Mais quel est le projet du ministère ?
La ligne politique est claire : il s'agit de libéraliser l'école dans une logique strictement rentable, de découper le système éducatif en « appartements à vendre » aux entreprises privées de soutien scolaire ou à céder les charges aux collectivités locales :
- suppression de la carte scolaire,
- plus de 11000 postes supprimés dans l'Education nationale à la rentrée prochaine sans définir une meilleure organisation qui serait, elle, fondée sur le qualitatif,
- les écoliers sont privés de trois heures de cours chaque semaine (ce qui représente 4 semaines de classes en moins !!!)
- un « droit d'accueil » anti-grève pendant le temps scolaire dont les effets sont plus perturbateurs qu'efficaces, en particulier pour les communes.
- suppression de 3000 postes de RASED (en montrant une méconnaissance de la fonction réelle de chacun de ces personnels psychologues, maîtres chargés de rééducation, maîtres d'adaptation qui ont reçu une formation spécialisée
- suppression des IUFM mais pas de proposition réelle de formation des personnels
- négation de l'importance des associations complémentaires de l'école publique (fédération des œuvres laïques, Francs et franches camarades, OCCE, fédération des pupilles de l'enseignement public, etc) dans les accompagnements éducatifs, culturels, et sociaux et
- suppression des mises à disposition de personnel (MAD) et diminution de leurs subventions
- suppression de filières de formation en lycée et lycée professionnel
- éventuelle création de « médiateurs » qui ne sauraient remplacer les suppressions d'emplois d'enseignants et d'éducateurs.
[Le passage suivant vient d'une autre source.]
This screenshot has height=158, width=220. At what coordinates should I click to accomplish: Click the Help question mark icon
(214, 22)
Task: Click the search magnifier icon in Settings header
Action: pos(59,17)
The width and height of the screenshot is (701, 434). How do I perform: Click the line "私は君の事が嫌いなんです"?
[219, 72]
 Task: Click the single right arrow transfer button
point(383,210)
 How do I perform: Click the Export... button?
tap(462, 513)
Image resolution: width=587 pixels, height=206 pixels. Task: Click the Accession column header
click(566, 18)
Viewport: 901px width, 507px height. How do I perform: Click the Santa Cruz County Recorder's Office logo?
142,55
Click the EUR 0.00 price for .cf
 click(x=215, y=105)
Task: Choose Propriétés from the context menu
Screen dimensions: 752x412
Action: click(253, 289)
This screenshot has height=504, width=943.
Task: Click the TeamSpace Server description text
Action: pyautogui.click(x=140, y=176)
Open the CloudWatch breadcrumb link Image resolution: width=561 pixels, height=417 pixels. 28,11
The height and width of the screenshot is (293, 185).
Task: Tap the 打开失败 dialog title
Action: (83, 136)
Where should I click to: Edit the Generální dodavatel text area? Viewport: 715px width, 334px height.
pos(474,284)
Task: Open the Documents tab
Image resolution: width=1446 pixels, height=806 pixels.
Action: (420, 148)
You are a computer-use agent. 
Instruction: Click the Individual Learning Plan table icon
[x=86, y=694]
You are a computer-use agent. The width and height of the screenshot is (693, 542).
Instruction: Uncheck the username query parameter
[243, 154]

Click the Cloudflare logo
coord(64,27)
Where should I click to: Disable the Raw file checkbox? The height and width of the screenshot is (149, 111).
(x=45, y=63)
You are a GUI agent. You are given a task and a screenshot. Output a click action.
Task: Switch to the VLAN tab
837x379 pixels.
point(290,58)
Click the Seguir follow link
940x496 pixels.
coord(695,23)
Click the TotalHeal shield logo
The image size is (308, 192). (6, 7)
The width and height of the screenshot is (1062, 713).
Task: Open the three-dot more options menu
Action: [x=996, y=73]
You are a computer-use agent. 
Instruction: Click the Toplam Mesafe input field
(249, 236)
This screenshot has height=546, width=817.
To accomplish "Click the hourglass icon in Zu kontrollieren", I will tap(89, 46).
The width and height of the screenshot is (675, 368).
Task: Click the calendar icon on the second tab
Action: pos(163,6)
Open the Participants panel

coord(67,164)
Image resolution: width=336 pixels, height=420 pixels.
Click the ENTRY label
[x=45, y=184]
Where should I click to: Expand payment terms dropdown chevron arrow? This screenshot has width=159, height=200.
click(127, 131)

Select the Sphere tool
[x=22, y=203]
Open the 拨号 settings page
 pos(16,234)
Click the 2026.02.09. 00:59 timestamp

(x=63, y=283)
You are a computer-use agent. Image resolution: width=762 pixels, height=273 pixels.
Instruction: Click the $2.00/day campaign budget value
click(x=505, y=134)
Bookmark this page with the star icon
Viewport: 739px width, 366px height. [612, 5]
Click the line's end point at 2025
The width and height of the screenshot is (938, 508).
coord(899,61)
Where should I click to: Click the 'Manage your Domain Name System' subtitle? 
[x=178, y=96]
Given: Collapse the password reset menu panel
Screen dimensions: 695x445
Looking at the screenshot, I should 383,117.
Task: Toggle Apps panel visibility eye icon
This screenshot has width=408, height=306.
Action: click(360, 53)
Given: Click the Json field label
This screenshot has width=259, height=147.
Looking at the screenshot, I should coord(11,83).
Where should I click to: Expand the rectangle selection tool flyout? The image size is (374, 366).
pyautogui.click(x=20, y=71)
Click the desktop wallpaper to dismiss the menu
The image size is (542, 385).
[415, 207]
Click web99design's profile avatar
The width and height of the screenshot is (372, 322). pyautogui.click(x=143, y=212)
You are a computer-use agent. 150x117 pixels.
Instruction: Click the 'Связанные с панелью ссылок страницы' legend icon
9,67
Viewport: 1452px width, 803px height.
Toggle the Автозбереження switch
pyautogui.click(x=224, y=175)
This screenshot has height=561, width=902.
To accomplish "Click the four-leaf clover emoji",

Les médiateurs ne sont pas des postes mais des emplois précaires de personnels non formés pour une tâche mal définie, et budgétés en crédits d'heures.
La liste est incomplète mais, hélas encore ouverte, dans un contexte de négociations tronquées avec les associations et les organisations professionnelles,
L'école est la première richesse de la nation persévérons dans sa défense.
L'investissement dans l'Education, la recherche est la préparation de lendemains meilleurs. « Ouvrir une école, c'est fermer une prison » écrivait Victor Hugo.